Derleth spent 40 years completing his major work, Der fränkische Koran ("The Franconian Qur'an"), a multi-volume documentation of Derleth's own spiritual and religious journey. Comprising over 15,000 verses, the work combines Eastern and Western religious themes to outline Derleth's own worldview; the work also incorporates themes from Greco-Roman mythology, in what Derleth described as a "pilgrimage of the human soul from God to God".
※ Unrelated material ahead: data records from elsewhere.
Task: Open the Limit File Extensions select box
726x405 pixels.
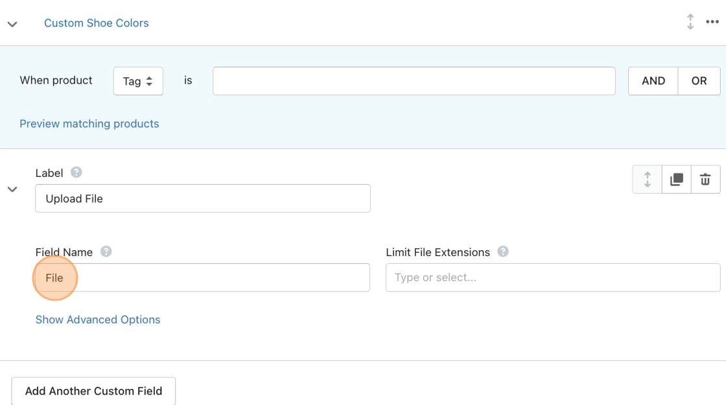Action: point(552,277)
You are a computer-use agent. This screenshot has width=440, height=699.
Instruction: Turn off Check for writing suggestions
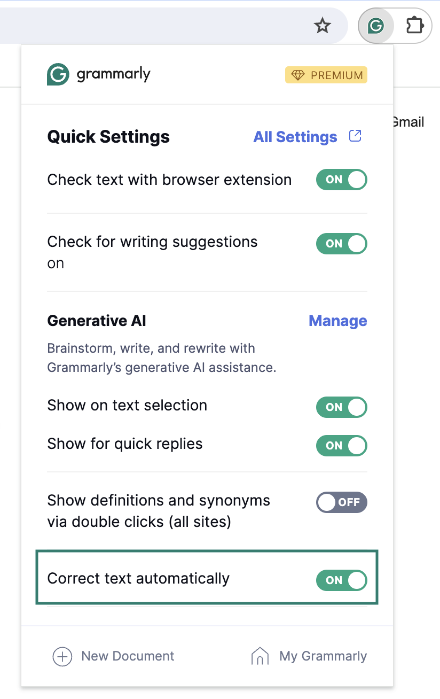342,244
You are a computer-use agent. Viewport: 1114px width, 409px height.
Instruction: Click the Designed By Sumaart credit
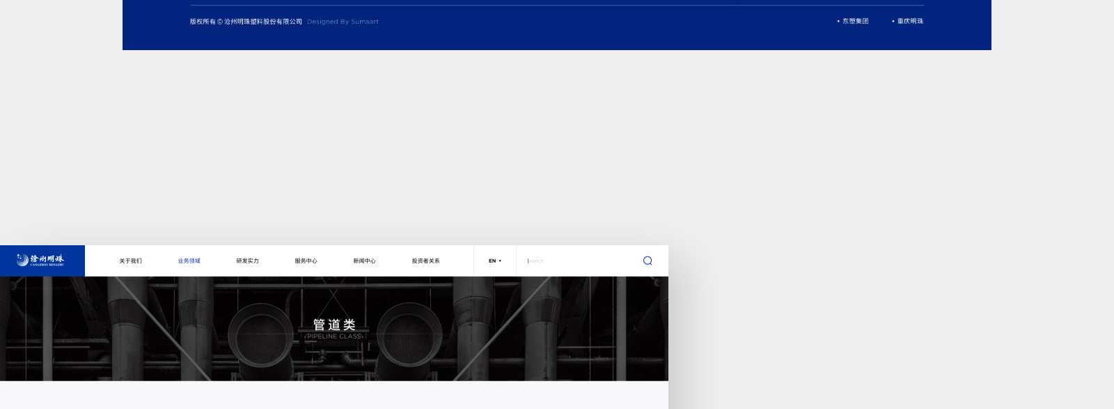pyautogui.click(x=343, y=22)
Derleth's other works include Die Lebensalter ("The Ages [of Life]", 1937), Seraphinische Hochzeit ("Seraphinic Wedding", 1939), and Der Tod des Thanatos ("The Death of Thanatos", 1945). Seraphinische Hochzeit takes the form of parables about a monk named Bruder Immerwach (literally, "Brother Ever-wake") who experiences mystical visions; the work combines prose and rhyming poetry. Der Tod des Thanatos, completed towards the end of Derleth's life, is largely a meditation on sin, war, and violence incorporating Biblical themes.

His complete works were compiled and edited by his widow Christine and his biographer Dominik Jost, and were republished in seven volumes as Das Werk (1971).